低氧条件下沉默HIF-1α与TNF-α、IL-6的相关性研究及人真皮微血管内皮细胞生物学行为的变化

该文探讨了低氧条件下沉默缺氧诱导因子-1α(hypoxia inducible factor-1α,HIF-1α)与肿瘤坏死因子-α(tumor necrosis factor-α,TNF-α)、白介素-6(interleukin-6,IL-6)的相关性及人真皮微血管内皮细胞生物学行为的变化。采用三气培养箱培养人真皮微血管内皮细胞,根据时间和氧浓度分组,确定最适培养时间及缺氧浓度。同时,构建靶向HIF-1α的腺病毒并感染人真皮微血管内皮细胞,分为对照组、空载组和沉默组。
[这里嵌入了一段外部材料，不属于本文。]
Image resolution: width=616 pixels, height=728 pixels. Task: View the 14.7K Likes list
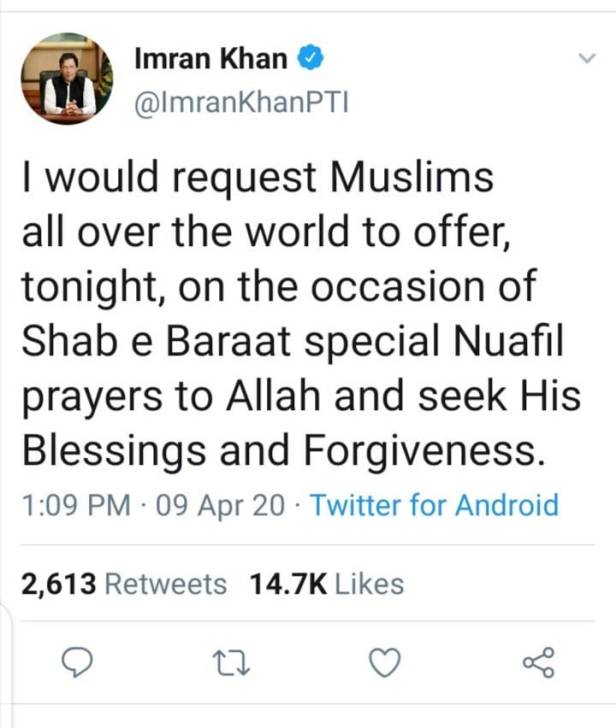click(x=325, y=583)
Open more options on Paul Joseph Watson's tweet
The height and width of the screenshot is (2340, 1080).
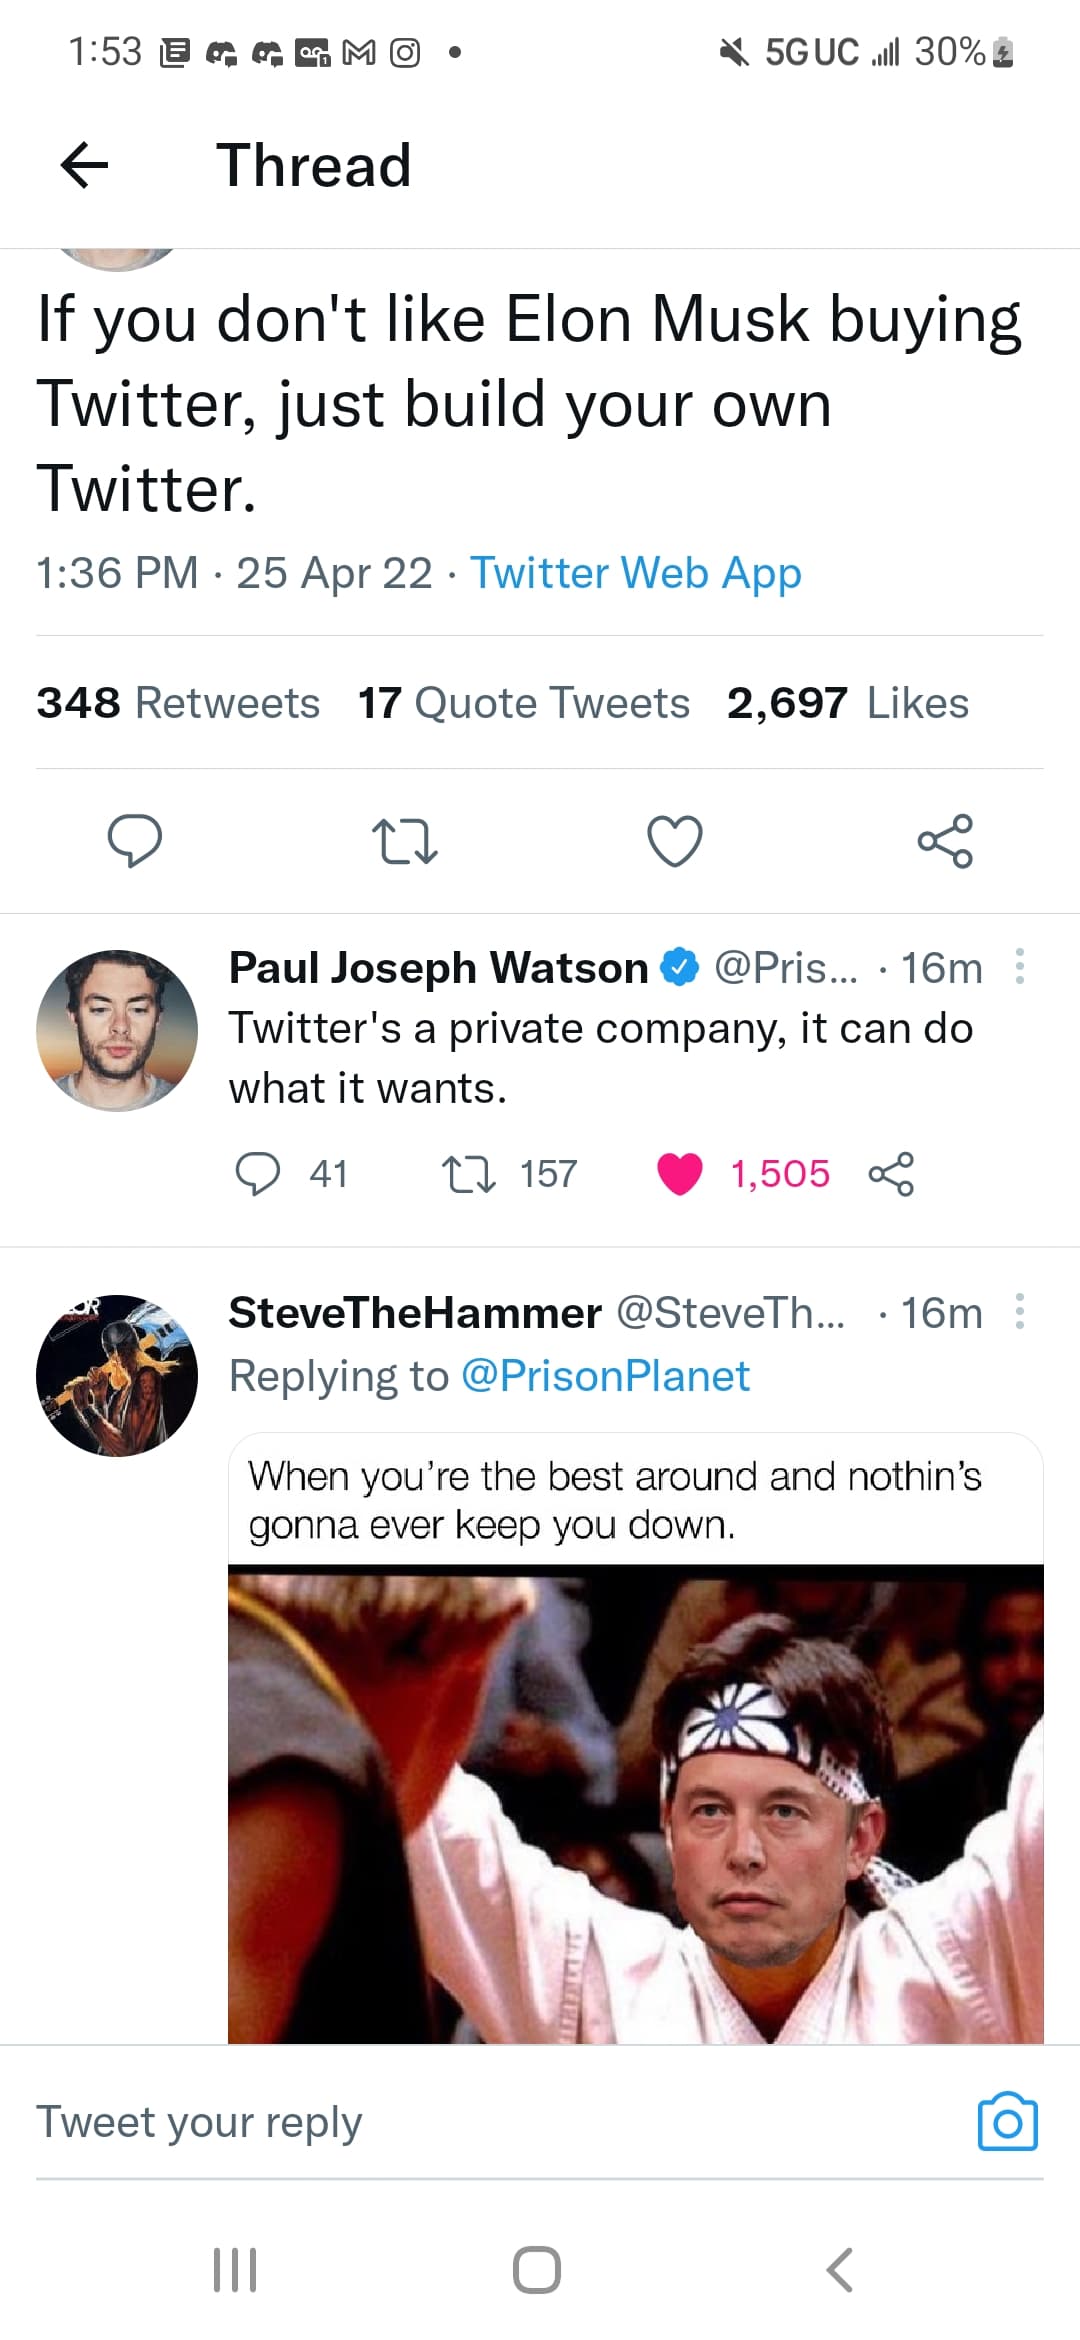(x=1019, y=966)
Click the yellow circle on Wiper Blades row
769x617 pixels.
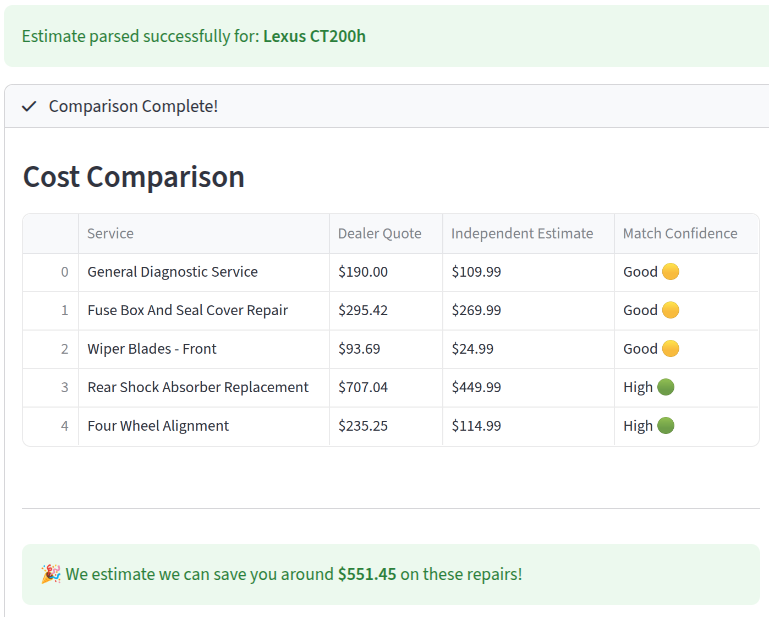[x=670, y=349]
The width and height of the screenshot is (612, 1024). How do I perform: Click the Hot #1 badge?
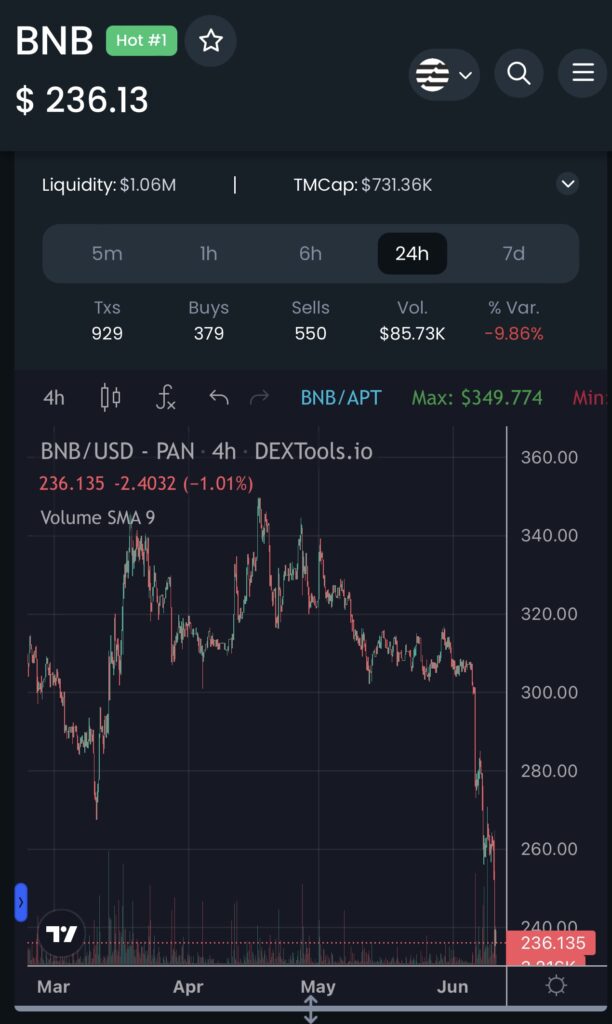[140, 41]
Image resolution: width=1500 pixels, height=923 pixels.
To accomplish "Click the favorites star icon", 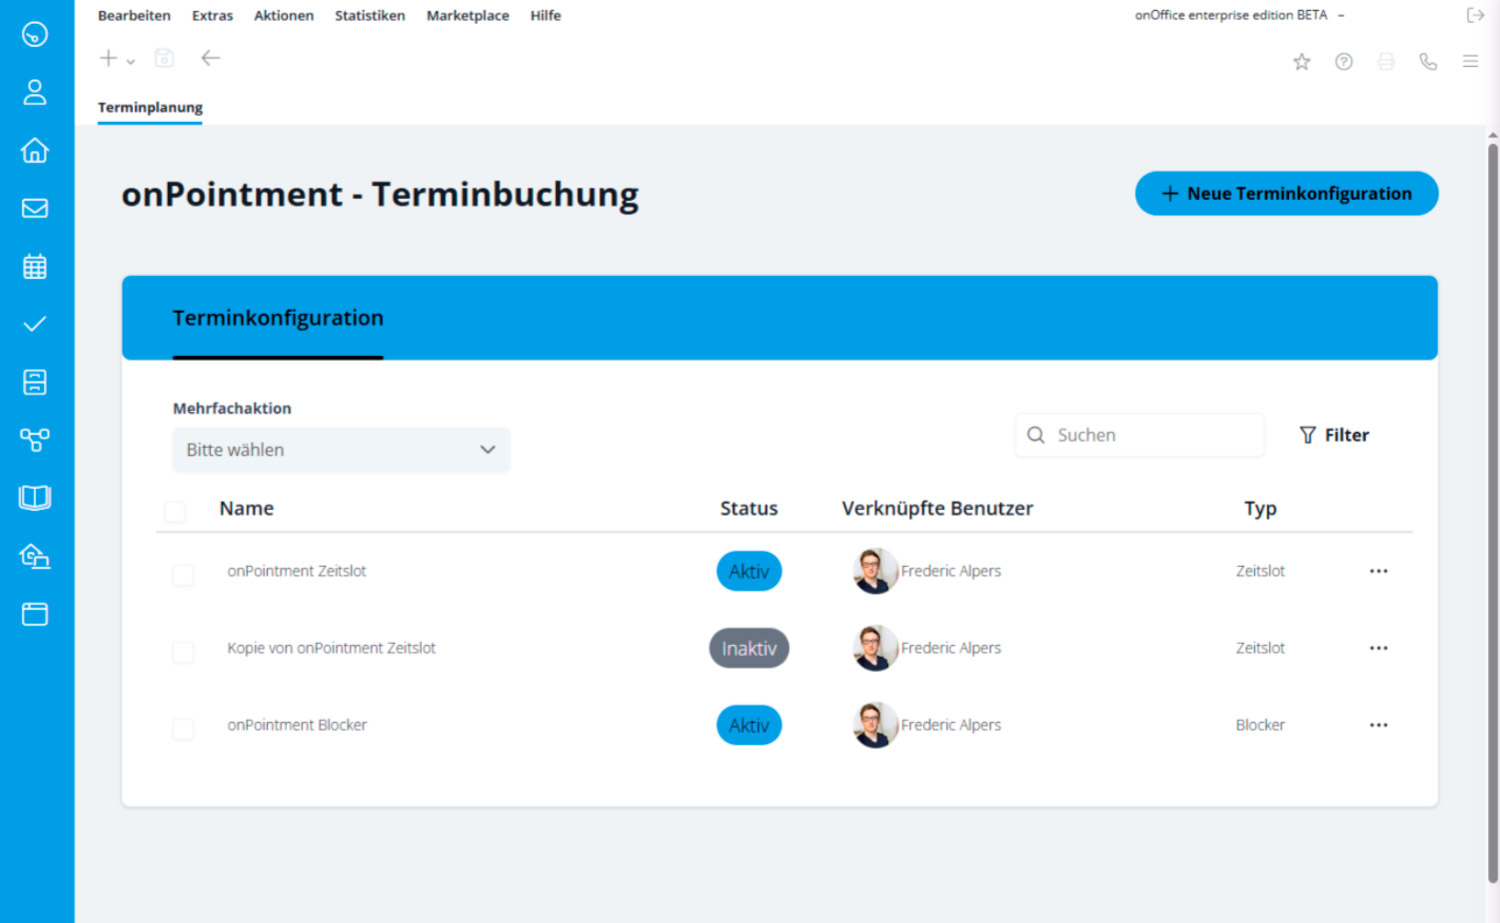I will pos(1301,62).
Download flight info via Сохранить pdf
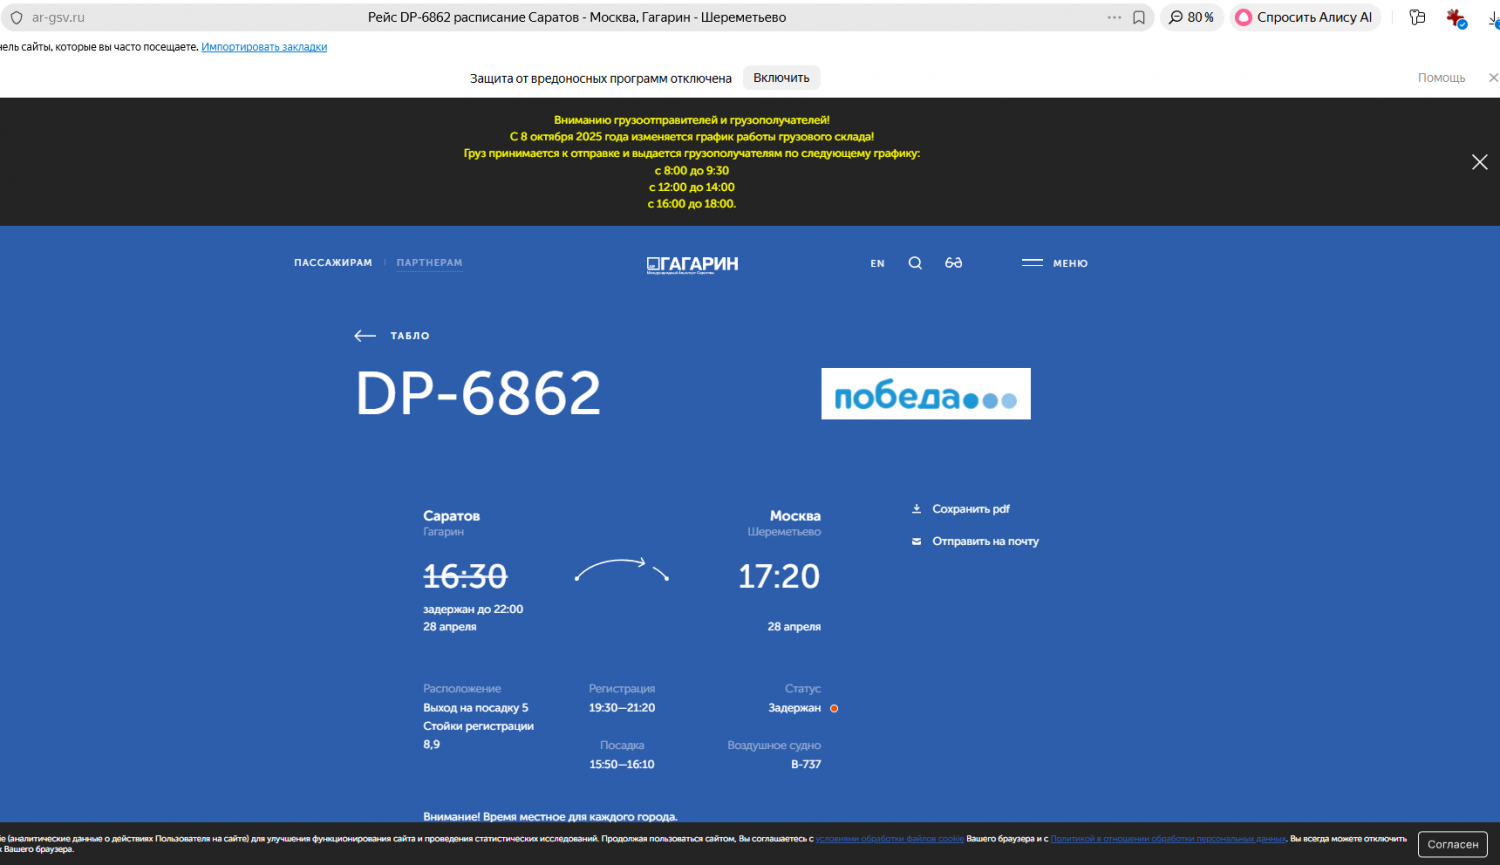Image resolution: width=1500 pixels, height=865 pixels. (x=961, y=509)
应用RT-PCR和Western blot检测HIF-1α、TNF-α和IL-6的mRNA和蛋白质水平。Transwell检测细胞迁移能力,流式细胞技术观察细胞凋亡及细胞周期变化。结果显示,缺氧条件下,HIF-1α、TNF-α和IL-6的表达随缺氧时间延长而增加,随氧浓度降低而增加。与对照组相比,沉默组的细胞迁移能力(P<0.01)及周期(P<0.01)均明显抑制,细胞凋亡明显增加(P<0.01)。与对照组相比,沉默组TNF-α和IL-6的mRNA和蛋白质水平均减少(P<0.01)。由此可见,缺氧条件下,HIF-1α、TNF-α和IL-6的表达呈时间依赖性和氧浓度递减依赖性。人真皮微血管内皮细胞HIF-1α的表达与炎性因子TNF-α、IL-6具有明显的正相关。沉默HIF-1α后,能明显抑制细胞增殖,抑制细胞迁移,促进细胞凋亡。